# [Text der Seite]
::::
Jenseits aller technischen und kunsttheoretischen Diskurse bliebe freilich die Ebene des Poetischen in den Bildern von Birgit Jensen zu verhandeln. Dabei scheinen sich die mit umfangreicherer Palette gefertigten, früheren Arbeiten (etwa die der LA-Serie oder die der BFA-Serie mit einem Blick auf das nächtliche Berlin) einem Dialog wesentlich einfacher zu öffnen, als die in harschem Schwarz-Weiß-Kontrast komponierten Bilder (z. B. LVK I und ZVA I). Die bekannten oder erinnerten urbanen Raster des nächtlichen Los Angeles in den Bildern von Birgit Jensen, die eine klare, für den Betrachter einfach aufzulösende Struktur, das gridiron pattern, abbilden oder die beleuchteten Straßenfluchten Berlins, die sich problemlos zu einem Sinngefüge „Stadt“ zusammenlesen lassen, mögen als Beispiel für die perfekte, mit einfachsten Mitteln erreichte Illusion von Raumtiefe dienen. Als Negativ eines Nacht-Bildes blockieren die neuen Arbeiten von Birgit Jensen (LVK I und LVK II, beide 2005) geradezu das „klassische“ Evozieren von bekannten Betrachtersituationen. Die Erinnerungen an die Kamerafahrten von Ridley Scott oder Steven Spielberg mögen sich nicht einstellen. Die nächtlichen Streifzüge des Dichters Durs Grünbein durch amerikanische Städte als „Frontalangriff auf das Gedächtnis“ bieten sich wohl eher nicht als poetisch-visuelle Synapsen an. Der Umkehrfilm-Effekt hat den Betrachter scheinbar nicht nur aller optisch-logischen Gewissheiten beraubt, sondern verhindert zudem noch den Zugang zu einer visuellen Datenbank, die gespeist aus einem Bildreservoir dem Betrachter zumeist nur bereits Bekanntes und Verstandenes reproduziert und uns gleichzeitig über die mediale Vermittlung nicht nur der Idee des Städtischen nachdenken lässt. Sehen wir, was wir sehen?
::::
# [Ausgelesene Einträge]
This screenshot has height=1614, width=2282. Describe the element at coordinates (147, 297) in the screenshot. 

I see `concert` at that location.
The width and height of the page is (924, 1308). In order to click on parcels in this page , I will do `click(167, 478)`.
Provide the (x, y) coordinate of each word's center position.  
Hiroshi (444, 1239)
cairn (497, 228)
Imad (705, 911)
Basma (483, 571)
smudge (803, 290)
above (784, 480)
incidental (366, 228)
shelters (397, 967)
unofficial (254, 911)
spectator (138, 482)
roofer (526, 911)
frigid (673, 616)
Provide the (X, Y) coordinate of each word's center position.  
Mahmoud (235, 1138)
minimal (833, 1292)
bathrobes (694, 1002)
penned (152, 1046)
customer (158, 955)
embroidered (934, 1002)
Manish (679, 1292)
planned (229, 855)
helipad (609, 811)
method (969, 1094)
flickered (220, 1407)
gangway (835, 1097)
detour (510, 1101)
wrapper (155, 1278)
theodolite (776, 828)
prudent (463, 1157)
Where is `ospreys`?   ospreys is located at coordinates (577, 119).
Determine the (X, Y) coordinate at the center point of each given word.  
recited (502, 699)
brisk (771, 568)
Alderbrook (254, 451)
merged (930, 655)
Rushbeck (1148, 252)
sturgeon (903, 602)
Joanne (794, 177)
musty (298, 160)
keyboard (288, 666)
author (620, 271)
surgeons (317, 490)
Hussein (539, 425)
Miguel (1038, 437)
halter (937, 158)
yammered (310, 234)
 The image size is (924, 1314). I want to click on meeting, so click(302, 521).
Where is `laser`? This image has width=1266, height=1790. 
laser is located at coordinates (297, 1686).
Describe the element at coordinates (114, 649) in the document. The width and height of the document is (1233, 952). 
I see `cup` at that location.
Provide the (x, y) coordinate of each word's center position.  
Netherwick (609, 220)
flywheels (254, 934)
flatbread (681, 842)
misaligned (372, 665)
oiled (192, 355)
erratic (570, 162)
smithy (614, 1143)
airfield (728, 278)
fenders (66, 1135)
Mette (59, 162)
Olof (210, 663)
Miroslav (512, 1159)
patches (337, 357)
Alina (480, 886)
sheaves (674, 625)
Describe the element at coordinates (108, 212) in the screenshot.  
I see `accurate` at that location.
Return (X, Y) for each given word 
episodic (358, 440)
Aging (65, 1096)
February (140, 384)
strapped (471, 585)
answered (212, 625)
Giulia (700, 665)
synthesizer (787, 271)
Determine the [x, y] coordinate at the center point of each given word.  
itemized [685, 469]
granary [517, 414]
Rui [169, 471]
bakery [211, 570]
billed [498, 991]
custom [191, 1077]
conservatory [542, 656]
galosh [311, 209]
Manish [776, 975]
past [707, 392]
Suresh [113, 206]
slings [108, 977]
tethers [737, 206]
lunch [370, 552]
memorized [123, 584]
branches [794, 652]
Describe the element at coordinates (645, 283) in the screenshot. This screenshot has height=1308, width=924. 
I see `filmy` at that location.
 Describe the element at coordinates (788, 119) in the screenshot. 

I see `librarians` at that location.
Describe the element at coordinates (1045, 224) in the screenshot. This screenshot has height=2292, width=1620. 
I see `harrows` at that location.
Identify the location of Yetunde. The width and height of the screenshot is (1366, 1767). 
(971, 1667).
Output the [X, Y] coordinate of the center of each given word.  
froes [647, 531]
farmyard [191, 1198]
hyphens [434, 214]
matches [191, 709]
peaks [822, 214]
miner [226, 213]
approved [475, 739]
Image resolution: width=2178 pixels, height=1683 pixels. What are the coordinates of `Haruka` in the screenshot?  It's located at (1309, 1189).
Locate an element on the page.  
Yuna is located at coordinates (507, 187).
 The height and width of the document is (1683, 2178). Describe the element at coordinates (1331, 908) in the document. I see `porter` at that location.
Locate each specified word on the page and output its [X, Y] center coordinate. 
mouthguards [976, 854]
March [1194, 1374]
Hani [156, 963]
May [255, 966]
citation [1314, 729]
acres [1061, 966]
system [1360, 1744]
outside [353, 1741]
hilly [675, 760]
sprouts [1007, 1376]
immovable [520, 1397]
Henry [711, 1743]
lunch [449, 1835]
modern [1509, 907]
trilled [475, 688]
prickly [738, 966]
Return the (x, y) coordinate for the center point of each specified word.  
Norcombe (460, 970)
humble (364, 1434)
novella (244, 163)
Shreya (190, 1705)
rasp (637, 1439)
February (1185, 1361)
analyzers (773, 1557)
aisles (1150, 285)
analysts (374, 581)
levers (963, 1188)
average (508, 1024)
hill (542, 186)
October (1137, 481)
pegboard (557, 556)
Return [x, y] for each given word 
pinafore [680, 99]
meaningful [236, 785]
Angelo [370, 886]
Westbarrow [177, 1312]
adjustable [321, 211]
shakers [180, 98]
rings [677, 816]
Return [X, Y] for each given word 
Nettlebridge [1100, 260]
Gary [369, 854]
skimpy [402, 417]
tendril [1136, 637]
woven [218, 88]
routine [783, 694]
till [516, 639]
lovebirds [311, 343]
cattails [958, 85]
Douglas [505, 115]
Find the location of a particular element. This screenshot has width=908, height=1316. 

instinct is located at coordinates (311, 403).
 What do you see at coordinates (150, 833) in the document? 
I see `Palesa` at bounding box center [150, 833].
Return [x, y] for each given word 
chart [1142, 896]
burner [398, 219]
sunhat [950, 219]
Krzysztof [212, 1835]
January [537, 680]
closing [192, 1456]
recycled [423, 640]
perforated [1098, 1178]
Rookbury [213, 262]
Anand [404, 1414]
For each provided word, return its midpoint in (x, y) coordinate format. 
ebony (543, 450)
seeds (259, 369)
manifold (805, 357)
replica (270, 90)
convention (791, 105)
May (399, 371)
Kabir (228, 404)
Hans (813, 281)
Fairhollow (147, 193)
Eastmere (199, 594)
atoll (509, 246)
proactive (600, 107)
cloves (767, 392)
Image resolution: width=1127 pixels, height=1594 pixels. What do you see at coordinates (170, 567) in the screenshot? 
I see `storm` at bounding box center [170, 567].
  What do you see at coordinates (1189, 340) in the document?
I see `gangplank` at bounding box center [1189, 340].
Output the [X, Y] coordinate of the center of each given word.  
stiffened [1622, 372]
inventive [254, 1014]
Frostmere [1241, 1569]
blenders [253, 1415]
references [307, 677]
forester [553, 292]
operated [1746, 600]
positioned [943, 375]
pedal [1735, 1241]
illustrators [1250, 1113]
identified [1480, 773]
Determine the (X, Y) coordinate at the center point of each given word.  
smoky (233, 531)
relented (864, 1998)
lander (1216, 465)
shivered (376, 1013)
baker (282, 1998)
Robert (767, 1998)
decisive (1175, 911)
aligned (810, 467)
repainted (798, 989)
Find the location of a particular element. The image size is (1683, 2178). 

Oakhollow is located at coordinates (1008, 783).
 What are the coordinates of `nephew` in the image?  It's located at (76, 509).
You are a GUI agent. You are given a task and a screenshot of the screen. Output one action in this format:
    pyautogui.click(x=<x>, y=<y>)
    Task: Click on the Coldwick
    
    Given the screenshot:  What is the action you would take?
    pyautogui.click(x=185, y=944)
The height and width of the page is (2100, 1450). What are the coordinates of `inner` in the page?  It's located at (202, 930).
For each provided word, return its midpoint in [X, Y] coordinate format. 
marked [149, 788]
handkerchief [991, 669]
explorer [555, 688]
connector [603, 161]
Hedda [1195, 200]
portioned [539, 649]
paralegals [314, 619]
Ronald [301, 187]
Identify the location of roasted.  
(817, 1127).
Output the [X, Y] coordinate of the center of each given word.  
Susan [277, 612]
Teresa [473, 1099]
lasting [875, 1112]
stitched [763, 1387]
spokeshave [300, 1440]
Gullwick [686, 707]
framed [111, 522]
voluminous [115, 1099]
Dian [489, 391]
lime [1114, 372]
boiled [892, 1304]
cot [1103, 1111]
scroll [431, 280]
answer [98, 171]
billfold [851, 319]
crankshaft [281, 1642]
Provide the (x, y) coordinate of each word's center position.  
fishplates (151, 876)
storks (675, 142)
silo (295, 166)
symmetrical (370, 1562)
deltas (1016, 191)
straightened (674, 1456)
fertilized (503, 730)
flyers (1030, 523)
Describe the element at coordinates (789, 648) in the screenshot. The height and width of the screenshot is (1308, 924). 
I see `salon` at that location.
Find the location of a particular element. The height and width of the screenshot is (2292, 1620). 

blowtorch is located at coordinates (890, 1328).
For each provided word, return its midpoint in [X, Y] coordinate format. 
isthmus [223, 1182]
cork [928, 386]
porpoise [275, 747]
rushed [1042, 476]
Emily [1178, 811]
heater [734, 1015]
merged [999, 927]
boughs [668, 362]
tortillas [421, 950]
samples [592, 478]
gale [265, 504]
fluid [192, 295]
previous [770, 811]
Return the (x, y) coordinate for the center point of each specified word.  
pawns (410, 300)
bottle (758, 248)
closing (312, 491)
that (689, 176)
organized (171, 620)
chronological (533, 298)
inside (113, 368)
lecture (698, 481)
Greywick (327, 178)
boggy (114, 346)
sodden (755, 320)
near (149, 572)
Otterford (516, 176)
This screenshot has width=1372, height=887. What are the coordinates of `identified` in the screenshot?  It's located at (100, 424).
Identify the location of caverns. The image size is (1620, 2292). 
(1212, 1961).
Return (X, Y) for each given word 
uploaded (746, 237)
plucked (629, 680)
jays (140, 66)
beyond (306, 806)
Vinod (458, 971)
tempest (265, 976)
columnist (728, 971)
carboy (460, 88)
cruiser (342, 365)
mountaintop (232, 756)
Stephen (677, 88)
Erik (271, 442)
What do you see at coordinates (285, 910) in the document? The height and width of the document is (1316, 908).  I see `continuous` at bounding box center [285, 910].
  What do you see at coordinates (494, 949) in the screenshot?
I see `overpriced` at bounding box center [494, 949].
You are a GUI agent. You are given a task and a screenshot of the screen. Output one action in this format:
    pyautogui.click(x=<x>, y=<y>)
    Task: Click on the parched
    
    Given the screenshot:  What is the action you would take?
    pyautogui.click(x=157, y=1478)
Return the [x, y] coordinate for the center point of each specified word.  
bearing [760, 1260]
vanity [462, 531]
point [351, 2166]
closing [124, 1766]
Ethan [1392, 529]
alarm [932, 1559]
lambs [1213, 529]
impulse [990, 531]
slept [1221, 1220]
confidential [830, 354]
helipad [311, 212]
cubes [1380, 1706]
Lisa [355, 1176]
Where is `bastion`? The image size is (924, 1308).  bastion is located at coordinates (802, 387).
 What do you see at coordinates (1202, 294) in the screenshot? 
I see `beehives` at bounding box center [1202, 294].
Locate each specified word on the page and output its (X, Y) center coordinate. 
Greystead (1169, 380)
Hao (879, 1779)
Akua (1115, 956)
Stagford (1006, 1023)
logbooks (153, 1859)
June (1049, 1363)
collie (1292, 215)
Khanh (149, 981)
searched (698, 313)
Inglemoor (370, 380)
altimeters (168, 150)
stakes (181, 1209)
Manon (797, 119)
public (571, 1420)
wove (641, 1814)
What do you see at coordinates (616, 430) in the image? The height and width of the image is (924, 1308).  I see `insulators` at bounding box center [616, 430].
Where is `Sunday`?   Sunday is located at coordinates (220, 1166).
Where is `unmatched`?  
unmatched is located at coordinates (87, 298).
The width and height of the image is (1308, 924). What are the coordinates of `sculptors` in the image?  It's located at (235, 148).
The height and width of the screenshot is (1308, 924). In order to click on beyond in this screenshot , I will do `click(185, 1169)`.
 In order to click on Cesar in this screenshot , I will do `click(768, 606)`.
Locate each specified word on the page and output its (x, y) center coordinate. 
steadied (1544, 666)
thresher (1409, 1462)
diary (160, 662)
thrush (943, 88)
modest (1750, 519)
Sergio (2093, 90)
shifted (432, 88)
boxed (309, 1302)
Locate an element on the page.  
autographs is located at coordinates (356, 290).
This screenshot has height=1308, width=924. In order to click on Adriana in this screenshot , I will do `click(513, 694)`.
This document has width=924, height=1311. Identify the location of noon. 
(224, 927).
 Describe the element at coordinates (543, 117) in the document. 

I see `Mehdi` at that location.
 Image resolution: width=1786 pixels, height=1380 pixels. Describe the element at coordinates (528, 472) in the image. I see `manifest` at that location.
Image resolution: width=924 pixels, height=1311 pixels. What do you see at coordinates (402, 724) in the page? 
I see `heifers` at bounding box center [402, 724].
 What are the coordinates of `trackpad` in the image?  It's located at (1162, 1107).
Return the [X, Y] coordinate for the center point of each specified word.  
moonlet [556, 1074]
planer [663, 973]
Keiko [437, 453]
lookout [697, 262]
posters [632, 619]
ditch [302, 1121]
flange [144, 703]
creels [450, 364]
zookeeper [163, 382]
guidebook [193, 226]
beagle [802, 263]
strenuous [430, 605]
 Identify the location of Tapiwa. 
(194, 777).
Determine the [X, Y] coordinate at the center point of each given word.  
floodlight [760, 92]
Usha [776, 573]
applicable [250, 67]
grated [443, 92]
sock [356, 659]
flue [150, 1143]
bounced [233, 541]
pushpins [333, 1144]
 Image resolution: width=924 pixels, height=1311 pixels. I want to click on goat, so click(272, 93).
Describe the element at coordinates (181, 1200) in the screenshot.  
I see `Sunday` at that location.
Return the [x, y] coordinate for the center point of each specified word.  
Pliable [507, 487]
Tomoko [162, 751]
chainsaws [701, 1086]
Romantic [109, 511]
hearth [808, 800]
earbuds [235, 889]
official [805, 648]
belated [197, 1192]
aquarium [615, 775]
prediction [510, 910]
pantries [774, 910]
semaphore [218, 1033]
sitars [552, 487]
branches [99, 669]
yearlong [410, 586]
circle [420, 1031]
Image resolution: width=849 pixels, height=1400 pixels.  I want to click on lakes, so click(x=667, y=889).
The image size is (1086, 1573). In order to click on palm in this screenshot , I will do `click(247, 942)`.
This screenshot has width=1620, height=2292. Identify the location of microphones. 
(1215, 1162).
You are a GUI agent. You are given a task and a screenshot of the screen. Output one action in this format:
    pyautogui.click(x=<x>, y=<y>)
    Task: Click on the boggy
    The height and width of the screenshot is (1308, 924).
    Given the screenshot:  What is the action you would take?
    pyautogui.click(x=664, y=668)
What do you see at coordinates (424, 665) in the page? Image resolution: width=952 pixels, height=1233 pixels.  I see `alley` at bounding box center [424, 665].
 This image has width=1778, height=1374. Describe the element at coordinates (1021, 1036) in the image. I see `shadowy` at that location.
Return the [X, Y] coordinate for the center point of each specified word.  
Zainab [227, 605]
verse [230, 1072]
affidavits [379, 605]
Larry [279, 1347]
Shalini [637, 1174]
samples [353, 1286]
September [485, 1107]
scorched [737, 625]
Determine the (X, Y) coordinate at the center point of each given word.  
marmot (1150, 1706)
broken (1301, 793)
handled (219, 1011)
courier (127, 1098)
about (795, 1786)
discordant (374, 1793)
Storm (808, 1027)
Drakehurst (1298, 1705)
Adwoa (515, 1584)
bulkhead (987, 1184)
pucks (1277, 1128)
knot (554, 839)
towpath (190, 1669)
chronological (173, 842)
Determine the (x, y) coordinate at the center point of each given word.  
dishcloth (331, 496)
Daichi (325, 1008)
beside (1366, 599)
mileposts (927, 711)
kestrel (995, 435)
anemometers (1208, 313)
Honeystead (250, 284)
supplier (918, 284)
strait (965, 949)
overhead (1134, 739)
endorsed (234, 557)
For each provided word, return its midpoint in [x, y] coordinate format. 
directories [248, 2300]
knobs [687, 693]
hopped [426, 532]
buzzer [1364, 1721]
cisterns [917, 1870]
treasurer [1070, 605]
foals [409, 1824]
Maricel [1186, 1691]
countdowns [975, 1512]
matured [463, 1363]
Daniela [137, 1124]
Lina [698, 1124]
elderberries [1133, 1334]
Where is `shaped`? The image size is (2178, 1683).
::::
# [Arbeitsauftrag]
Entnimm der Seite den Text über die Bilder von Birgit Jensen vollständig und gib ihn Wort für Wort ohne jede Änderung wieder.

# [Lösung der Aufgabe]
Jenseits aller technischen und kunsttheoretischen Diskurse bliebe freilich die Ebene des Poetischen in den Bildern von Birgit Jensen zu verhandeln. Dabei scheinen sich die mit umfangreicherer Palette gefertigten, früheren Arbeiten (etwa die der LA-Serie oder die der BFA-Serie mit einem Blick auf das nächtliche Berlin) einem Dialog wesentlich einfacher zu öffnen, als die in harschem Schwarz-Weiß-Kontrast komponierten Bilder (z. B. LVK I und ZVA I). Die bekannten oder erinnerten urbanen Raster des nächtlichen Los Angeles in den Bildern von Birgit Jensen, die eine klare, für den Betrachter einfach aufzulösende Struktur, das gridiron pattern, abbilden oder die beleuchteten Straßenfluchten Berlins, die sich problemlos zu einem Sinngefüge „Stadt“ zusammenlesen lassen, mögen als Beispiel für die perfekte, mit einfachsten Mitteln erreichte Illusion von Raumtiefe dienen. Als Negativ eines Nacht-Bildes blockieren die neuen Arbeiten von Birgit Jensen (LVK I und LVK II, beide 2005) geradezu das „klassische“ Evozieren von bekannten Betrachtersituationen. Die Erinnerungen an die Kamerafahrten von Ridley Scott oder Steven Spielberg mögen sich nicht einstellen. Die nächtlichen Streifzüge des Dichters Durs Grünbein durch amerikanische Städte als „Frontalangriff auf das Gedächtnis“ bieten sich wohl eher nicht als poetisch-visuelle Synapsen an. Der Umkehrfilm-Effekt hat den Betrachter scheinbar nicht nur aller optisch-logischen Gewissheiten beraubt, sondern verhindert zudem noch den Zugang zu einer visuellen Datenbank, die gespeist aus einem Bildreservoir dem Betrachter zumeist nur bereits Bekanntes und Verstandenes reproduziert und uns gleichzeitig über die mediale Vermittlung nicht nur der Idee des Städtischen nachdenken lässt. Sehen wir, was wir sehen?